▶ Goal:
Duplicate the entries below, everything from the line containing "Viewport: 1568px width, 769px" down to the line containing "will [x=1408, y=160].", and include both of those lines.
※
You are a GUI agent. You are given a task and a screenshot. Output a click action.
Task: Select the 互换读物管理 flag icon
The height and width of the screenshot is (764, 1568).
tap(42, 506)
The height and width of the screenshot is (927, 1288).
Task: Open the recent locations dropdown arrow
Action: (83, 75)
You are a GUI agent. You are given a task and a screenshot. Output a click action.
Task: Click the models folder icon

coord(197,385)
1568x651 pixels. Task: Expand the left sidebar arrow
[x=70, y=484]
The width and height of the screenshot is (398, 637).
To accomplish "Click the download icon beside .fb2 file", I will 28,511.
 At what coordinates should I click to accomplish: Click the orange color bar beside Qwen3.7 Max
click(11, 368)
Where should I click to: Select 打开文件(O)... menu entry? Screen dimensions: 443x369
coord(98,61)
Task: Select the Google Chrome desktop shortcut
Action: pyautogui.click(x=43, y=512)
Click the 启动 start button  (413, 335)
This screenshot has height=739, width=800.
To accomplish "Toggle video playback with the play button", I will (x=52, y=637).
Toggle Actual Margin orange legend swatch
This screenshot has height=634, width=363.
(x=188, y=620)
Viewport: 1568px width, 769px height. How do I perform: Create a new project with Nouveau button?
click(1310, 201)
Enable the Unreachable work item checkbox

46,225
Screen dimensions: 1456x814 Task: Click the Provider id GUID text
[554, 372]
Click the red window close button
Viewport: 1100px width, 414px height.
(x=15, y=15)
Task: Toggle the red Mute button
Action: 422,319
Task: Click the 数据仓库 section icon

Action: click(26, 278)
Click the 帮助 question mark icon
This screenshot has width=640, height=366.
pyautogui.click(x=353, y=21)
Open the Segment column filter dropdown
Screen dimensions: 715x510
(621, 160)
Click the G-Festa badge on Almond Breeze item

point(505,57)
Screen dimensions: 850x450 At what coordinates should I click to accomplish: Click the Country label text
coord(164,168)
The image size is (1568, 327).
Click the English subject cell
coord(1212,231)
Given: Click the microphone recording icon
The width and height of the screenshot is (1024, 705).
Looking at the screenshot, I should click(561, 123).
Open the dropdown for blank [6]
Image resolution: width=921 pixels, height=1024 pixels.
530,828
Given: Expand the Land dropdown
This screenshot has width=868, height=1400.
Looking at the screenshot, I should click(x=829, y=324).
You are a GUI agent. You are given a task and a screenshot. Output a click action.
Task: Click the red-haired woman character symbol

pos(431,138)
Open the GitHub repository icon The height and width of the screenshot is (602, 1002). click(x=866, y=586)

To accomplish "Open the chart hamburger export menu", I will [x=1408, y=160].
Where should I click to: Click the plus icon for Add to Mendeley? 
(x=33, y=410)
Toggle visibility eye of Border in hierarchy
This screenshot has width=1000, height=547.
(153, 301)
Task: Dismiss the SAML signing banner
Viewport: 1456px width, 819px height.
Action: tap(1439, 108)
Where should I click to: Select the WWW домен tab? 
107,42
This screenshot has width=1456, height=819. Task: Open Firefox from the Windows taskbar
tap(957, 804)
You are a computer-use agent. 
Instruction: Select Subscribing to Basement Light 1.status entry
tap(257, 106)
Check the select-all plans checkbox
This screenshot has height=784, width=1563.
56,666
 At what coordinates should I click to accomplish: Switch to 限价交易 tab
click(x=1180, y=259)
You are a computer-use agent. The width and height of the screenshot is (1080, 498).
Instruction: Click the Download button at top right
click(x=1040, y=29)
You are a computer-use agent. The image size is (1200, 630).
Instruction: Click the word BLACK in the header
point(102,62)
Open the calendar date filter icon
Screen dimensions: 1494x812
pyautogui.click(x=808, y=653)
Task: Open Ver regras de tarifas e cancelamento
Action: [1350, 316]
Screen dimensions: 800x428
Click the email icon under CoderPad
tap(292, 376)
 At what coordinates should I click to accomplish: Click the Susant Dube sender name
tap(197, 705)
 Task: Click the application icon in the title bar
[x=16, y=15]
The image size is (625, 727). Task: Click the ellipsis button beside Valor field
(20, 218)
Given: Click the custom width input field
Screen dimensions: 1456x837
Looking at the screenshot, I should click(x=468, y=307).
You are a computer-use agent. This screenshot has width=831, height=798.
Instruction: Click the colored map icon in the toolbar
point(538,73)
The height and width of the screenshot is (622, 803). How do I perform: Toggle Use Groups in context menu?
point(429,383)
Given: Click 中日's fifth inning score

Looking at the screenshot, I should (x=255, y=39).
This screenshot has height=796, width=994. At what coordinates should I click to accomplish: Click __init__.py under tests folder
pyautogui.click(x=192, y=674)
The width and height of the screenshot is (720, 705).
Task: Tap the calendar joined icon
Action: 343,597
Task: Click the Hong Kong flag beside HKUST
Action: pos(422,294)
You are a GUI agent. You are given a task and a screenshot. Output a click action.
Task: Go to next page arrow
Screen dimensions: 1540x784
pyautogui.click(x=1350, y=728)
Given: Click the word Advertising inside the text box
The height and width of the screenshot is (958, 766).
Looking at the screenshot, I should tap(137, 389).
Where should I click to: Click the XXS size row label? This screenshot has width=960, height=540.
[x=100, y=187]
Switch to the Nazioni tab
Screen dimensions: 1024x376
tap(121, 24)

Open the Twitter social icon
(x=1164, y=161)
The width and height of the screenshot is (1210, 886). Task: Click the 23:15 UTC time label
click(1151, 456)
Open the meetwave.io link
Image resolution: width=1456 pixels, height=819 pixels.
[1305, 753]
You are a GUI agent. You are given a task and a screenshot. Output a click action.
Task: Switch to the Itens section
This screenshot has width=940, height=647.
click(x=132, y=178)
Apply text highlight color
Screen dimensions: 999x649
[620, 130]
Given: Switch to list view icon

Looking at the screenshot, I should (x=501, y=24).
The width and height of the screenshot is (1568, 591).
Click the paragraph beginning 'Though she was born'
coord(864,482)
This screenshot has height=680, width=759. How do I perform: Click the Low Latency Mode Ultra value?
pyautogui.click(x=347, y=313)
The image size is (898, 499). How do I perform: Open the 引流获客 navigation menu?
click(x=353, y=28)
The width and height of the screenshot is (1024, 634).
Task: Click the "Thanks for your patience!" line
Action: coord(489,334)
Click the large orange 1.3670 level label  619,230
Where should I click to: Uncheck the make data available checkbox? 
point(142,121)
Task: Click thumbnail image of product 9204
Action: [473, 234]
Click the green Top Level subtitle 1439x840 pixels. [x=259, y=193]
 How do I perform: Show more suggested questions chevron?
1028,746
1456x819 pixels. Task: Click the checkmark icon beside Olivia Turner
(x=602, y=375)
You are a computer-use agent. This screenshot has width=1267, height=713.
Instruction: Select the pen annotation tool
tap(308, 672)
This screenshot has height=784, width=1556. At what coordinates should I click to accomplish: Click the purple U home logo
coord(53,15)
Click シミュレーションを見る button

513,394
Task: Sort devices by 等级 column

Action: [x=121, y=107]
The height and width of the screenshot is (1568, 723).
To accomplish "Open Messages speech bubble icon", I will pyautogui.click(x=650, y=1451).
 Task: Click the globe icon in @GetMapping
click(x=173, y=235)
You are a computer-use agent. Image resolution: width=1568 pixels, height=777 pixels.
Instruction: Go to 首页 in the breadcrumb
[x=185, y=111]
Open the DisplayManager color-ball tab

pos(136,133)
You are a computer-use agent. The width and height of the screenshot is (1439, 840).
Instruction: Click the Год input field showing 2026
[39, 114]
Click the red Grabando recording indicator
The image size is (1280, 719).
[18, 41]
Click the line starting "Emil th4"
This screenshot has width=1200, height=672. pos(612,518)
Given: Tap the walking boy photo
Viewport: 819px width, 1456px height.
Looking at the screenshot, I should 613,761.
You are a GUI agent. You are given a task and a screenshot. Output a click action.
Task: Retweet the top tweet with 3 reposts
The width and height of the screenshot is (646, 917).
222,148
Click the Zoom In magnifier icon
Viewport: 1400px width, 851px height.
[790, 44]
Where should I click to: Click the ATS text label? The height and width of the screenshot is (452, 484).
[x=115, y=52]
※
▶ Task result:
Viewport: 1568px width, 769px height. How do I perform: Create a new project with Nouveau button?
click(1310, 201)
Enable the Unreachable work item checkbox

46,225
Screen dimensions: 1456x814 Task: Click the Provider id GUID text
[554, 372]
Click the red window close button
Viewport: 1100px width, 414px height.
(x=15, y=15)
Task: Toggle the red Mute button
Action: 422,319
Task: Click the 数据仓库 section icon

Action: click(26, 278)
Click the 帮助 question mark icon
This screenshot has width=640, height=366.
pyautogui.click(x=353, y=21)
Open the Segment column filter dropdown
Screen dimensions: 715x510
(621, 160)
Click the G-Festa badge on Almond Breeze item

point(505,57)
Screen dimensions: 850x450 At what coordinates should I click to accomplish: Click the Country label text
coord(164,168)
The image size is (1568, 327).
Click the English subject cell
coord(1212,231)
Given: Click the microphone recording icon
The width and height of the screenshot is (1024, 705).
Looking at the screenshot, I should click(561, 123).
Open the dropdown for blank [6]
Image resolution: width=921 pixels, height=1024 pixels.
530,828
Given: Expand the Land dropdown
This screenshot has width=868, height=1400.
Looking at the screenshot, I should click(x=829, y=324).
You are a GUI agent. You are given a task and a screenshot. Output a click action.
Task: Click the red-haired woman character symbol

pos(431,138)
Open the GitHub repository icon The height and width of the screenshot is (602, 1002). click(x=866, y=586)

To accomplish "Open the chart hamburger export menu", I will [x=1408, y=160].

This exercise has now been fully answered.